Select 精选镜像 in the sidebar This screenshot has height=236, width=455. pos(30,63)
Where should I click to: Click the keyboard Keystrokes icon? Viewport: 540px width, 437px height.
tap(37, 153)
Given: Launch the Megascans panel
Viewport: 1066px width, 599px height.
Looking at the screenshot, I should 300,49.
◆ ◆ ◆ ◆ ◆
Work task
A word-for-word repetition of the listing above is required.

Result of this task
Select 精选镜像 in the sidebar This screenshot has height=236, width=455. pos(30,63)
Where should I click to: Click the keyboard Keystrokes icon? Viewport: 540px width, 437px height.
tap(37, 153)
Given: Launch the Megascans panel
Viewport: 1066px width, 599px height.
Looking at the screenshot, I should 300,49.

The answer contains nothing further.